Fig. 6: Activity programmes.

a UMAP embedding of combined RNA velocity and PAGA. Connections between clusters are established based on PAGA, while the direction of the arrows is inferred from the RNA velocity analysis. b Heatmap of the module scores of each cluster (Y axis) for the identified activity programmes (cNMF modules, “Methods”).
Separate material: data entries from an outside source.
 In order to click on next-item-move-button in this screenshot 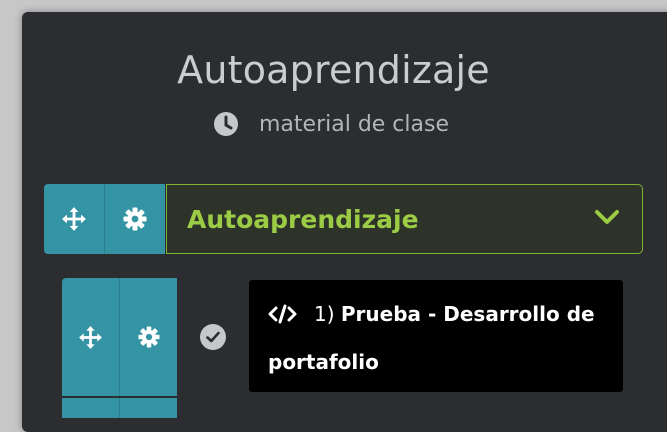, I will do `click(91, 408)`.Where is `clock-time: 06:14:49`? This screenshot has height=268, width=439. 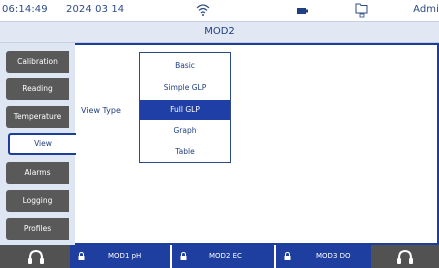
clock-time: 06:14:49 is located at coordinates (25, 10). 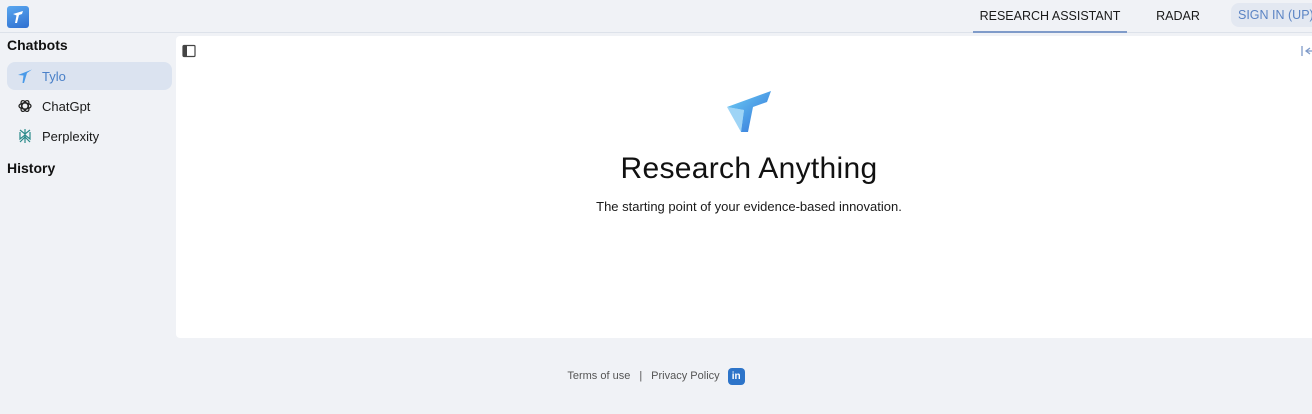 What do you see at coordinates (1178, 16) in the screenshot?
I see `tab-radar: RADAR` at bounding box center [1178, 16].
The top 10 genes were used to calculate the module score. c Activity of the transcription programmes identified by the cNMF analysis for each identified cluster. The heatmap colours represent the z-score of the gene expression for the top 10 marker genes for each activity programme. d RNA velocity and gene expression of candidate genes Ltf (upper) and Trp63 (lower). The left side of the plots shows the current gene expression levels. The right side of the plots shows the RNA velocity. The green colour represents a high velocity, therefore upregulation, while the red colour denotes downregulation. e Immunohistochemistry of Ltf in Ad-Cas9 control samples and in representative Eml4-Alk lung sections at different time points after adenoviral instillation. Scale bar 20 μm. Below, a quantification of the number of Ltf positive cells mm⁻² of bronchi of the animals. Each dot represents a bronchus. Mann–Whitney test, two-tailed. Data are presented as mean values +/− SEM. n = 3 mice per group were analysed except Ad-Cas9 2 weeks and Ad-EA 4 weeks (n = 4) and Ad-Cas9 6 endpoint (n = 2). f Schematic representation of the two routes followed by Club cells upon Eml4-Alk transformation.